Deployn

Text Combine / Pivot

Learn how to combine and pivot text in Excel using PowerQuery

Text Combine / Pivot-heroimage

CAUTION

Please note that initially, I wrote this blog post in German. This translation is for your convenience. Although every effort has been made to ensure accuracy, there may be translation errors. I apologize for any discrepancies or misunderstandings resulting from the translation. I am grateful for any corrections in the comments or via mail.

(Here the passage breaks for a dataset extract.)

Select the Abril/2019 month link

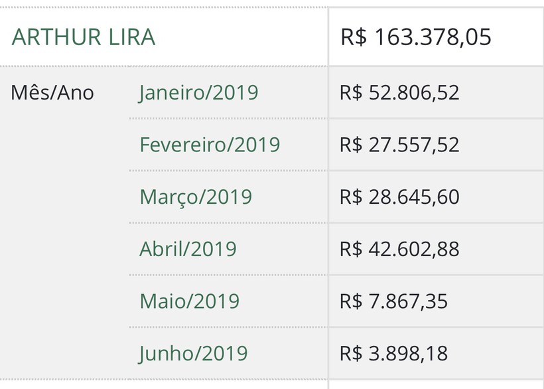[x=188, y=249]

Today we are going to talk about data manipulation with Excel.

Main Problem

I have a table with multiple columns

Column 1Column 2
A1
A2
B3
A2
B4

I want to pivot this table, but I don’t want to calculate the sums:

Column 1Column 2
A5
B7

Instead, I want to keep the individual entries:

Column 1Column 2
A1; 2; 2
B3; 4

Data Basis

With only five rows, this task is probably faster to do manually than setting up a pivot table or using Power Query. But what if there is a large amount of data?

For this example, I will download a CSV file containing information on bicycle thefts in Berlin since January 1, 2021 from the Berlin Police website: Fahrraddiebstahl.csv.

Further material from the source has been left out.